The Washington Examiner reported that Rep. Mark Meadows stated that the Justice Department is examining irregularities in the intelligence community as part of its review of the origins of the Russia investigation.
In regards to newly released documents on changes in U.S. procedures for sharing raw intelligence, Rep. Meadows claimed there was “unbelievably unusual activity” in the final months of the Obama administration.
“I can tell you that [U.S. Attorney] John Durham and Attorney General [William] Barr are going to get to the bottom of it,” the North Carolina Republican said Monday evening on Fox News. “They are including in part of their surveillance — really looking at the intelligence community to make sure that justice is brought.”
Before Mark Meadows was brought on to speak along with colleague Rep.

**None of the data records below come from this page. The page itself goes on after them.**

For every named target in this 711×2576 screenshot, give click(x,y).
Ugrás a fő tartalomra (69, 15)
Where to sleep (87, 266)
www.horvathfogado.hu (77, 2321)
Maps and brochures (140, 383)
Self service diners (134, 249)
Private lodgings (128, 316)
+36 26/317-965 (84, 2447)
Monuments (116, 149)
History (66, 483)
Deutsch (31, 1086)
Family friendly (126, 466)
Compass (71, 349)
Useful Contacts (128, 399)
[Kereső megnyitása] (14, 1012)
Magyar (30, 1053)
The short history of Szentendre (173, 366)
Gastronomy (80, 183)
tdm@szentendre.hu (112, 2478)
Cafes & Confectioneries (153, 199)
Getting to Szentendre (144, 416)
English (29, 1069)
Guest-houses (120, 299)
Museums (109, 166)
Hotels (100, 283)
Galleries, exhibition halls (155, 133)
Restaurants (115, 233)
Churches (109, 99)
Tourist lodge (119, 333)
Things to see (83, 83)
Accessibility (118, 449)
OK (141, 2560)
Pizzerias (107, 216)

Jim Jordan on Sean Hannity’s show, attorney Jay Sekulow discussed the latest findings by his conservative watchdog group, the American Center for Law and Justice.
The records obtained by the ACLJ showed the Office of the Director of National Intelligence under James Clapper pushing to increase access to raw signal intelligence before Donald Trump took office.
The New York Times was first to reported the expanded access to intercepted communications in January 2017. Although Hannity and Sekulow played up the newly released records, obtained through a Freedom of Information Act lawsuit, as suspiciously timed and “rushed,” the Times noted the discussions for such changes to remove bureaucratic barriers stretched back years dating back to the Sept. 11 terrorist attacks.
But still, Jordan said that he suspects there was evidence of nefarious intent, tying the changes to an interview Senate Minority Leader Chuck Schumer did in January 2017 in which he warned then-incoming President Donald Trump that intelligence officials “have six ways from Sunday at getting back at you.”
“So this is one of those six ways,” Jordan said, adding that the other “ways” include British ex-spy Christopher Steele’s anti-Trump dossier the CIA’s use of informants to make contact with members of the Trump 2016 campaign.
AG Barr tasked Durham, a U.S. attorney from Connecticut, with leading the inquiry focused on the origins of the counterintelligence investigation into Trump’s campaign, which the FBI began in the summer of 2016. The DOJ review of the early stages of the Russia investigation is not a criminal inquiry, but should Durham find criminal activity he can take prosecutorial action.